История римских императоров от Августа до Константина. Том 5 От Веспасиана до Нервы (69–98 гг. н.э.) - страница 26



Г-н де Тиллемон, как и многие толкователи Писания, полагает, что событие, которое я только что рассказал, – это то самое, о котором говорил Иисус Христос, упоминая Захарию, сына Варахиина, убитого иудеями между храмом и жертвенником [10]. В таком случае слова Христа являются пророчеством, которое исполнилось в точности. Если принять эту точку зрения, то нельзя сомневаться, что Захария был христианином; и тот же г-н де Тиллемон замечает, что нет необходимости предполагать, будто в Иерусалиме не осталось ни одного христианина.

Идумеяне, которых слепая ярость толкнула на жестокости, но которые, в отличие от зелотов, не были закоренелыми и ожесточенными преступниками, ужаснулись злодеяниям тех, с кем они объединились. Некий человек, не названный у Иосифа, укрепил в них эти чувства и представил их вождям, что они могут смыть пятно, которое навлекли на себя, вступив в союз с негодяями, только немедленным отступлением и явным разрывом. Это было слишком мало для искупления жестокостей и несправедливостей, в которых они повинны. Идумеянам следовало встать на защиту народа, чье угнетение они усугубили, и избавить его от тиранов. Но люди склонны творить зло от всего сердца, а когда дело касается добра, они почти всегда делают его несовершенно. Идумеяне ограничились тем, что освободили около двух тысяч узников, содержавшихся в тюрьмах, и удалились в свою землю.

Зелоты с радостью смотрели на их уход, видя в них уже не союзников, чья помощь могла бы им пригодиться, а надзирателей, чье присутствие сдерживало их дерзость. Они стали еще наглее, а их бесчинства – еще необузданнее; и они довершили истребление знатных людей, которые им мешали. Они убили Гордиона, человека знатного происхождения, высокого положения и ревностного защитника свободы своего отечества; Нигера, храброго военачальника, отличившегося в нескольких битвах против римлян и не получившего даже милости погребения от своих убийц. Среди народа они тщательно разыскивали всех, кого считали нужным опасаться, и малейшего повода было достаточно для их гибельных подозрений. Тот, кто не говорил с ними, казался им надменным; тот, кто говорил свободно, – врагом. Если же кто-то льстил им, это был льстец, скрывающий злые умыслы. И они не делали различия между большими и малыми проступками: смерть была общей карой за все. Одним словом, единственной защитой от их ярости было темное происхождение и бедность.

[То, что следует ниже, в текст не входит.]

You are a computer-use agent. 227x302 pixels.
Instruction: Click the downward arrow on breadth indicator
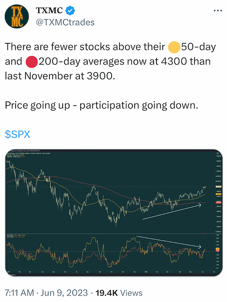(169, 242)
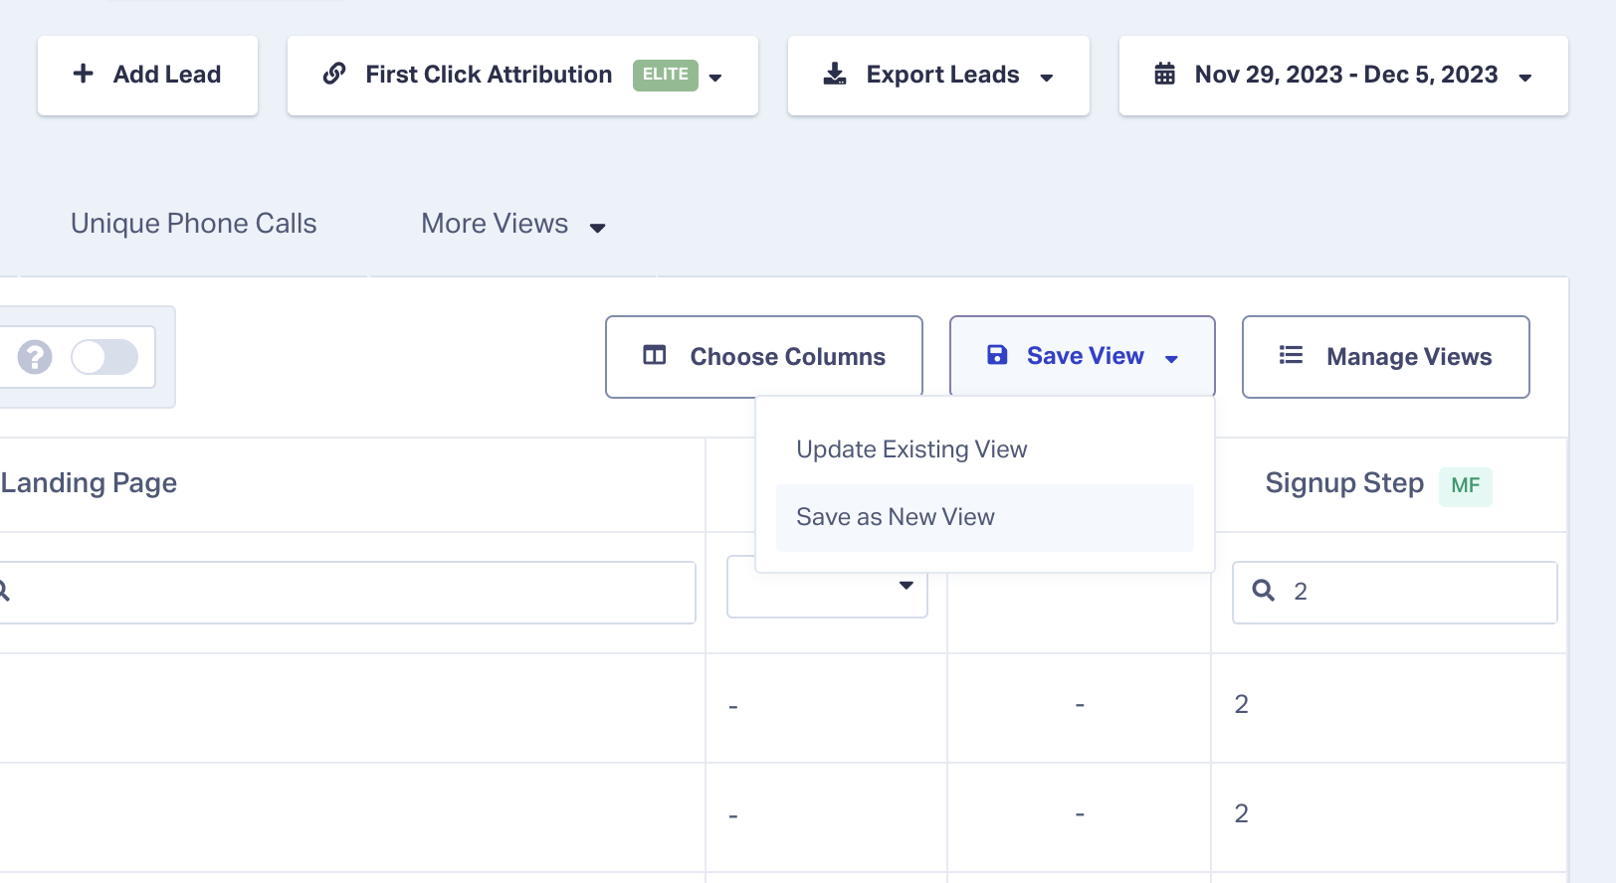Open the empty filter dropdown above the dashes column
1616x883 pixels.
coord(905,586)
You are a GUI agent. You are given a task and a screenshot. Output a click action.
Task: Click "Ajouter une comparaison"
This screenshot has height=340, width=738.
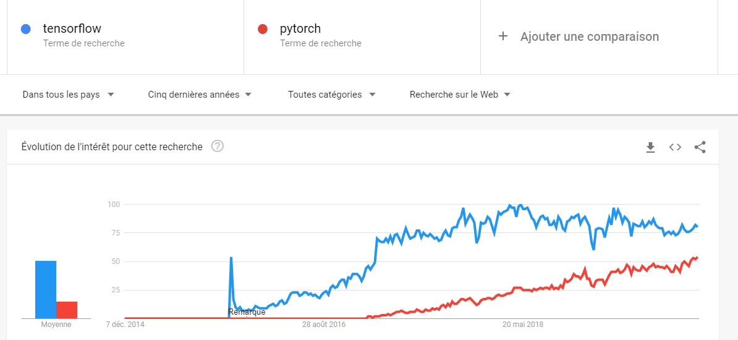click(590, 36)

Такая жестокая тирания вынуждала множество иудеев покидать город и искать спасения среди врагов. Но бегство было опасным. Солдаты, расставленные зелотами, блокировали все дороги и проходы, и всякий, кому не посчастливилось быть схваченным, платил головой, если не откупался щедрыми деньгами. Тот, у кого не было средств, считался предателем, и только смерть могла искупить его «неверность». Таким образом, уравновешивая один страх другим, большинство предпочитало оставаться в городе и умереть в лоне своей родины.

Веспасиан всю зиму оставался спокойным наблюдателем всех этих волнений, столь сильно потрясавших иудеев. Он занял лишь города Ямнию и Азот, но не предпринимал никаких действий, непосредственно угрожавших Иерусалиму, хотя все главные военачальники его армии убеждали его воспользоваться раздорами среди врагов и осадить их столицу.

– Оставьте их, – сказал он тем, кто делал ему такие предложения, – пусть они истребляют друг друга. Бог лучше управляет нашими делами, готовя нам легкую победу без нашего вмешательства. Наше появление в подобных обстоятельствах объединит против нас все партии, которые сейчас, в ярости взаимного уничтожения, ослабляют силы нации. Мы можем надеяться победить, не обнажая меча; и завоевание, достигнутое благоразумием и искусным управлением, всегда казалось мне предпочтительнее того, честь которого принадлежит лишь оружию.